Hidden hand conducting Serbs' war in Kosovo
| BELGRADE, YUGOSLAVIA
They have names like Frenki, the Tigers, and the Chetniks. They were believed to have been among the most brutal combatants in the Bosnian and Croatian wars. And now, international officials say, they are working in Kosovo.
"They are well trained, well motivated, and very, very dangerous," says one Western military official.
Most recently, paramilitaries, as they are called, are believed to have carried out the brunt of an "ethnic cleansing" campaign against ethnic Albanians in Pec, a Kosovo city of 100,000 that is now nearly deserted.
But paramilitaries are nothing new to the Balkans, and they are likely to play a greater role in the future - especially if NATO sends ground troops to Kosovo.
"If NATO is coming with ground troops, I will go and defend my country with my [Tigers]," said Zeljko Raznjatovic, a notorious figure here, in a TV interview.
NATO countries, in their second week of airstrikes against Yugoslavia, have denied any intention to expand the mission to the ground. But some have questioned whether a humanitarian catastrophe can be curbed through bombs alone. Already more than 100,000 ethnic Albanians have fled the country.
Mr. Raznjatovic, or Arkan, who started a chain of ice-cream stores in Belgrade and has been convicted of robberies in Europe, was named this week as an indicted war criminal. The Hague war-crimes tribunal secretly indicted him in 1997.
The most active paramilitaries in Kosovo are believed to be under the control of Frano "Frenki" Simatovic, a former state security worker who first organized Serbian fighting units in Knin, Croatia, in 1990.
Well-armed and masked
Mr. Simatovic is believed to have about 400 to 500 fighters, who are well armed, masked, and are known to drive through Kosovo in four-wheel-drive trucks without license plates. They operate in groups of 15 to 25 men, according to Western officials, and have been seen in Kosovo since this summer. Their identities and origins are for the most part unknown, even to local Serbs.
"We don't know who they are or where they come from," says Natasa Kantic, the executive director of the Humanitarian Law Center in Belgrade and one of the few who has visited Kosovo since the airstrikes began. "We are [saying this] based on experience in Bosnia and Croatia. In reality there is little difference between [paramilitaries] and the police. The two are linked together."
International officials say the paramilitaries are being used first in Kosovo because they are better trained than the Serbian police in the region. Second, they are likely to be more difficult to prosecute for war crimes because records and evidence on them are harder to track down. If convicted, they will be harder to link to top officials in Belgrade.
"Paramilitaries acting under any authority [of the Yugoslav government] would be considered the same as the Army," says Graham Blewitt, a prosecutor for The Hague war-crimes tribunal. "But it is difficult to prove they are under the control of the Army."
After accusations of mass killings, "genocide," and ethnic cleansing, war-crimes prosecutions have become a constant source of speculation.
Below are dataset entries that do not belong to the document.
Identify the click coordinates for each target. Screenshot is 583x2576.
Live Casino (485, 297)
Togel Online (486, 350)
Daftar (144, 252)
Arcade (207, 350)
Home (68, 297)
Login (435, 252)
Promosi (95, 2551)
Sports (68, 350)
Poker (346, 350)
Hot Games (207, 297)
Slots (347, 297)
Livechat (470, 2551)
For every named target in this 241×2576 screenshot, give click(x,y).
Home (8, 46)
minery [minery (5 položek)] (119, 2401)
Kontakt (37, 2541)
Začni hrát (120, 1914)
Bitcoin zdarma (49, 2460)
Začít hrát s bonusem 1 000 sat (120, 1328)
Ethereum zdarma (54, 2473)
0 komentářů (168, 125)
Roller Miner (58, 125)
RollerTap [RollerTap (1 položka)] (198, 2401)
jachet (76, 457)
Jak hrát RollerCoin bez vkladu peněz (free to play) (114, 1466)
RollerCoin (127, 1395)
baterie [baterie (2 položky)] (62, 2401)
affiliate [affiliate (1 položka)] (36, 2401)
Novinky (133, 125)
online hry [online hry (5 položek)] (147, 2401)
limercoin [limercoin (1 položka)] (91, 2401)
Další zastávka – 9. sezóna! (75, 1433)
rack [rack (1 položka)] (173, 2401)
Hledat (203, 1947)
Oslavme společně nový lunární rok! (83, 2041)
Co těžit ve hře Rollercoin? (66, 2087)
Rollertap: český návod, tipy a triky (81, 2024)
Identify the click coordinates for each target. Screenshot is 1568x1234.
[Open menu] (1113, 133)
Yugoslavia has refused to comply with the war-crimes tribunal, saying extradition is not allowed by its federal law.
Long history
Irregular fighters have a long history in this volatile land, dating back to the Hajduks, rebels who fought against the Ottoman Turk occupiers for some 400 years. Chetnik units were formed in World War I, to fight against the Austrians and Germans when the official Serbian Army retreated to Greece. The Partisans, guerrillas led by Josip Broz Tito, fought the Nazis in World War II and went on to form Yugoslavia. In Bosnia and Croatia, there were several paramilitary groups, many of which were sponsored by political parties.
Vojislav Seselj, the Serbian vice premier, led paramilitary troops in Croatia and Bosnia, but he is thought not to be involved in Kosovo.
The ethnic Albanians of Kosovo also have an irregular fighting force - the Kosovo Liberation Army, which is now engaged with the Serbian forces.
One former paramilitary from the war in Croatia is Nenad Canak, a liberal-minded politician from the northern city of Novi Sad. He says he was forced to join an irregular group as a means to make him "disappear." He survived.
Now, Mr. Canak worries, a ground war in Kosovo would mean more paramilitaries, and it could allow the Yugoslav government to get rid of its enemies by sending them on suicide missions to the front. "This is an open chance for Milosevic to draft and send opponents out to get killed," Canak says. "We already saw that in Croatia."